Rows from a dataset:

※ ※ ※

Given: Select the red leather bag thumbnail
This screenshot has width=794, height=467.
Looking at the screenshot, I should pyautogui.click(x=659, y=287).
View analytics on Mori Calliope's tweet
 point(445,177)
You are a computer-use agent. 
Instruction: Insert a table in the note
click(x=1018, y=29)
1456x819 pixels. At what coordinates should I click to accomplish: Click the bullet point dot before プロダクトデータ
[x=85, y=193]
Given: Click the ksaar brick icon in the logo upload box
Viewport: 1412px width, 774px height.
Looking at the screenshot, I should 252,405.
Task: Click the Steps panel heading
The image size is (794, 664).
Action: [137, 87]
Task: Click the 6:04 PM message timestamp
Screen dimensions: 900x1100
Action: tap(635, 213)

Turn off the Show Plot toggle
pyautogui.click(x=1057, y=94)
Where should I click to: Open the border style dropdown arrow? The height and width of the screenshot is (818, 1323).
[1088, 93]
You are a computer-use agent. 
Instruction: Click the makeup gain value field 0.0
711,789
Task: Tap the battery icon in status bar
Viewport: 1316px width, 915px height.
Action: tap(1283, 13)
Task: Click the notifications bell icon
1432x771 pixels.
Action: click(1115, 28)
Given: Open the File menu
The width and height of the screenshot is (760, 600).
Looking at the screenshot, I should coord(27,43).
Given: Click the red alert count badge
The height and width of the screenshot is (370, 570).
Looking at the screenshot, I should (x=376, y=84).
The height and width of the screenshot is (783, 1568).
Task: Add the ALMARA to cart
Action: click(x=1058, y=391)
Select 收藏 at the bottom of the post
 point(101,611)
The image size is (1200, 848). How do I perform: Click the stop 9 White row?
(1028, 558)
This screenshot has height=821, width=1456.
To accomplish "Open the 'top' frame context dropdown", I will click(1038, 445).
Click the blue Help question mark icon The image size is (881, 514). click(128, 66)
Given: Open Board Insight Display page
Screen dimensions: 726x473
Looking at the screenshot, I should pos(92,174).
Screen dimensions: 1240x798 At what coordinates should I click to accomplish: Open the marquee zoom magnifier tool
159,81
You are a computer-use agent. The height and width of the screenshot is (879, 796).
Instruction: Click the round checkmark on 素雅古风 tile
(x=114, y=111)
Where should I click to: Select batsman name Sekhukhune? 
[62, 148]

※ ※ ※

Output the part of the rows that opens with the line containing "Screen dimensions: 1240x798" and runs to the end of the rows as a two-column CSV with the columns "prompt" and "answer". Write one CSV line for each row, quote each field, and replace any line breaks inside a field with spaces.

prompt,answer
"Screen dimensions: 1240x798 At what coordinates should I click to accomplish: Open the marquee zoom magnifier tool","159,81"
"You are a computer-use agent. The height and width of the screenshot is (879, 796). Instruction: Click the round checkmark on 素雅古风 tile","(x=114, y=111)"
"Where should I click to: Select batsman name Sekhukhune?","[62, 148]"